El brasileño
Lo que le incomoda al brasileño es el propio brasileño. Qué Brasil formidable sería este país si al brasileño le gustara el brasileño.
Nuestra ficción es ciega para el celo nacional. Por ejemplo: no hay en la obra de Guimarães Rosa un sólo estupro.
Se está deteriorando la bondad brasileña. Cada quince minutos aumenta el desgaste de nuestra delicadeza.
La peor forma de soledad es la compañía de un paulista.
No reparen en que mezcle los tratos de “tú” y “usted”. No creo en brasileño sin errores de concordancia.
El brasileño cuando no es canalla en la víspera es canalla el día siguiente.
El brasileño no está preparado para ser el mayor del mundo en ninguna cosa. Ser el mayor del mundo en cualquier cosa, aunque sea en escupir a distancia, implica una grave, pesada y sofocante responsabilidad.
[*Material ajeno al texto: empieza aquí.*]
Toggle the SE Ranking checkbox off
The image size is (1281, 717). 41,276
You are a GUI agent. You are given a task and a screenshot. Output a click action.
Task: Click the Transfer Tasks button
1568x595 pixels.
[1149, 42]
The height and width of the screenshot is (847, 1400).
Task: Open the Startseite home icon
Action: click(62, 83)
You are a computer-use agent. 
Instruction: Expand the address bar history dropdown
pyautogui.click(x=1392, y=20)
El brasileño, llamado de doctor, tiembla encima de sus zapatos. Ya sea rey o arquitecto, viajero de camioneta, comerciante o ministro, le tiembla el labio y el ojo resplandeciente.
El brasileño es un feriado.
Viernes es el día en que la virtud prevarica.
El bar es resonante como una concha marítima. Todas las voces brasileñas pasan por él.
El sábado es una ilusión.
El artista
Como regla, cada uno de nosotros muere una única y escasa vez. Sólo el actor es reincidente. El actor o la actriz puede morir todas las noches y dos veces los sábados y domingos.
Las pifias son los aplausos de los desanimados.
El artista tiene que ser genio para algunos e imbécil para otros. Si pudiera ser imbécil para todos, mejor todavía.
La platea sólo es respetuosa cuando no está entendiendo nada.
La gran pifia es mil veces más fuerte, más poderosa, más noble que la gran apoteosis. Los admiradores corrompen.